Source document:

The apostle Paul suffered trials and persecutions almost without number. Yet he says he has learned to be content under all conditions, whether good or bad. “I can do all things,” he writes, “through Christ who strengthens me.”

Paul’s experience and that of the Pilgrims indicates that contentment and thanksgiving are not natural human traits. They are learned experiences that come over time through daily, personal relationship with Jesus Christ. They are the product of seeking the kingdom of God and His righteousness. When we do this, Jesus says, “all these things [including contentment and thanksgiving] will be added unto you.”

We live in a general culture of discontent. We see signs of this all around us in high consumer debt and a high rate of mobility. Increasing numbers of people identify as victims. We become anxious over what we do not have. We exhibit jealousy and envy. We engage in self-criticism and self-hatred. We focus on everything else but God to meet our needs, but since God made us for Himself, these other things can never help us.

Discontented people are miserable people. Miserable people are not thankful people. Unfortunately, many such people are found in the church. Are we among them?

Contentment and thankful spirits are acquired traits. How do we acquire them? By learning to submit to God as sovereign, knowing that He puts us where we are and is fully able to give us all we need for the situation. By learning to serve the Savior who has served us to the fullest degree. By learning to trust the One who is all-sufficient in all circumstances.

Paul, who suffered many things, experienced the love of God poured out into his heart through the Holy Spirit (Romans 5:5). How does this work out in real life? Read the testimony of a young man, 19 years old, dying of a fever, lying on a straw bed in a hovel with broken windows:

“I would not change my state with the richest person on earth . . . Blessed be God! I have a good hope through Christ, of being admitted to those blessed regions where Lazarus now dwells, having long forgotten his sorrows and miseries. Sir, this is nothing to bear, while the presence of God cheers my soul and where I have access to Him, by constant prayer through faith in Jesus Christ.”

Problems to work on:
1. According to the passage on contentment, what are the ways we acquire contentment and thankful spirits? List each one.
2. Turn the paragraph of the passage on contentment that begins "We live in a general culture of discontent" into a short bulleted list that keeps its main points.
The data that comes next is separate material, not part of the passage on contentment.

Record extracts:
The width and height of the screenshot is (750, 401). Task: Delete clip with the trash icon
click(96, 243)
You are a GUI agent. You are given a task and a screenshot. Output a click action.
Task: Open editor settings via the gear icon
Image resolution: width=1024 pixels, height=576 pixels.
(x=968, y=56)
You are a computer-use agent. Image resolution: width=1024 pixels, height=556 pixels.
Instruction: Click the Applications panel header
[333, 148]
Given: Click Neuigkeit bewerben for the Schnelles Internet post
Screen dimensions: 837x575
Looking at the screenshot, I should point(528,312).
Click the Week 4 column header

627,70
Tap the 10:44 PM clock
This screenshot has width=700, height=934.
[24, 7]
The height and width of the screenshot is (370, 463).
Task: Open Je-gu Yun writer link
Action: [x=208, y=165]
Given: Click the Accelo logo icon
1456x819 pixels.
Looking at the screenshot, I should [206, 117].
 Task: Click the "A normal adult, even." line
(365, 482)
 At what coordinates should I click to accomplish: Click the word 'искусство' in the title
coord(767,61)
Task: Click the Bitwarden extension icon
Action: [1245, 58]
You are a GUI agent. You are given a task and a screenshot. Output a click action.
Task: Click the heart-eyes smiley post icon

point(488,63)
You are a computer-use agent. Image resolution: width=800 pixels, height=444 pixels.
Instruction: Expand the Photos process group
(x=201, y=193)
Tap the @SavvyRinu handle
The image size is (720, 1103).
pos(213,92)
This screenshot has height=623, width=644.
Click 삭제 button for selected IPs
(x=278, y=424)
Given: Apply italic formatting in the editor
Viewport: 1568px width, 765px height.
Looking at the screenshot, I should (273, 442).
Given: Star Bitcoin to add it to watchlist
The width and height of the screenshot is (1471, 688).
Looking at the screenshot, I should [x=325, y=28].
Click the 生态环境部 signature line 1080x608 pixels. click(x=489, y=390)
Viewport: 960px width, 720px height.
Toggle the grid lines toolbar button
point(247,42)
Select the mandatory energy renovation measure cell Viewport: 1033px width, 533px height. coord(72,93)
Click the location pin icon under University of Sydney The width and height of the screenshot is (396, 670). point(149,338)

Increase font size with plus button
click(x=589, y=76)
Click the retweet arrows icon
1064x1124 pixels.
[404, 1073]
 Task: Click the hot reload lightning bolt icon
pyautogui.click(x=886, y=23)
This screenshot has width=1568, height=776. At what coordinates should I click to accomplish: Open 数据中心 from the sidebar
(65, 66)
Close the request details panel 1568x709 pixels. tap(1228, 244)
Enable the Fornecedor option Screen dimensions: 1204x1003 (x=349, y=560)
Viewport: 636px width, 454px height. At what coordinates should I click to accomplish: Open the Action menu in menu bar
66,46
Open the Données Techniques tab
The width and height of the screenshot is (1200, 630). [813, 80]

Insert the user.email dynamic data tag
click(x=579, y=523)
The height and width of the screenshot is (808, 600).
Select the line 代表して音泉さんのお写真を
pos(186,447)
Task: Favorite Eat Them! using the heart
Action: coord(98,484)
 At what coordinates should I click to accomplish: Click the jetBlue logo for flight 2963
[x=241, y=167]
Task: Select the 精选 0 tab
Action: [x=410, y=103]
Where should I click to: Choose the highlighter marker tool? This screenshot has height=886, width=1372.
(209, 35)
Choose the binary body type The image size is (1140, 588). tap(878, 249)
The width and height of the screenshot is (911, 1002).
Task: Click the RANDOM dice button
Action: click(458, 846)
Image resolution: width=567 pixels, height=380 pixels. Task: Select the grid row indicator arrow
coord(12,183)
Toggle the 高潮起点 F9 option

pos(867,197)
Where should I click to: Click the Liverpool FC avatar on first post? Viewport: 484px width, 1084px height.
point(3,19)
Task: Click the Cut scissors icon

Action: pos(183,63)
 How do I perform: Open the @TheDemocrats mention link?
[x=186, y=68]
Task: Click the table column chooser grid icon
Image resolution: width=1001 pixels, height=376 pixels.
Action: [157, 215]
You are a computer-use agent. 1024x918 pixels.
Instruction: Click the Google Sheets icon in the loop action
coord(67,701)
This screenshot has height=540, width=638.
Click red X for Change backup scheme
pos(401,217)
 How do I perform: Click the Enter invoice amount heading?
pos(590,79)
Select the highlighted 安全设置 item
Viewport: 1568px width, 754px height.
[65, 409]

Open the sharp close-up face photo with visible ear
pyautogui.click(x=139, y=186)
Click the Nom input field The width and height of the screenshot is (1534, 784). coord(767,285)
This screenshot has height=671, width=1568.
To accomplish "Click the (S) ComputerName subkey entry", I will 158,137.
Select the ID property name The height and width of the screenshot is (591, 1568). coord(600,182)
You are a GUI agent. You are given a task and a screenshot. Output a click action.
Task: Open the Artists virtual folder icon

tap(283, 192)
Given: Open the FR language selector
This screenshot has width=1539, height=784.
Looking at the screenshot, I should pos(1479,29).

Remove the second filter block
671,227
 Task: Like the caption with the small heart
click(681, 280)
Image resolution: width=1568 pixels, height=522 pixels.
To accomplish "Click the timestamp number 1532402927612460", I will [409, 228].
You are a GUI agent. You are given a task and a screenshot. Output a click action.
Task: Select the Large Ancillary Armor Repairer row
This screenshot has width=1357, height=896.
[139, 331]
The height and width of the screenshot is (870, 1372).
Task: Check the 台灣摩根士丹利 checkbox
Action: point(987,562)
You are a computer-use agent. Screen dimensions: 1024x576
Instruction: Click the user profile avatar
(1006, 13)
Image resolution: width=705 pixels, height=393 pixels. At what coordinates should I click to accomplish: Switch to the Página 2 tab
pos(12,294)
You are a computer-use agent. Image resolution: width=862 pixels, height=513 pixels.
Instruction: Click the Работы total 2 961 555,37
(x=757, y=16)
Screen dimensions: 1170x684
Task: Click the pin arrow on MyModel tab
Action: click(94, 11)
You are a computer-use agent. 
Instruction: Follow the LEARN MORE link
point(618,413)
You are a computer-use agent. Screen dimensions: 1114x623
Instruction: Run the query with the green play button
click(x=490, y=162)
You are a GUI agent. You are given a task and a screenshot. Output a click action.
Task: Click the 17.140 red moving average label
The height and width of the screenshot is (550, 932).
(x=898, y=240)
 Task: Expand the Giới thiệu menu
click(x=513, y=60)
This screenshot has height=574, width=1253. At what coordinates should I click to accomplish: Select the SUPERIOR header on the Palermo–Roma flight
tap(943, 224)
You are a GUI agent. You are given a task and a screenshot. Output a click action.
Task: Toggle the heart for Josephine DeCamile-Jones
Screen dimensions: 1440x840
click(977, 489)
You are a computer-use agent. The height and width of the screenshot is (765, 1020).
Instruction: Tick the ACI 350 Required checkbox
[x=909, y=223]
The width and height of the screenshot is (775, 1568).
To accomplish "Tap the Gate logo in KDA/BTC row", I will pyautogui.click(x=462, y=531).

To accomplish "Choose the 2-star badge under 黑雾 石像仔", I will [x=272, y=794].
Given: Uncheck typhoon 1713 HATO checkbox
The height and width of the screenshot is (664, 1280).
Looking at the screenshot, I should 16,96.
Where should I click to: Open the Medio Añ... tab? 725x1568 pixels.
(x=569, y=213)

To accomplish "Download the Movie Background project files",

Task responses:
1.
- By learning to submit to God as sovereign, knowing that He puts us where we are and is fully able to give us all we need for the situation
- By learning to serve the Savior who has served us to the fullest degree
- By learning to trust the One who is all-sufficient in all circumstances

2.
- We live in a general culture of discontent.
- Signs of it are all around us: high consumer debt and a high rate of mobility.
- More and more people identify as victims.
- We grow anxious over what we lack and show jealousy and envy.
- We engage in self-criticism and self-hatred.
- We look to everything but God to meet our needs, yet since God made us for Himself, these other things can never help us.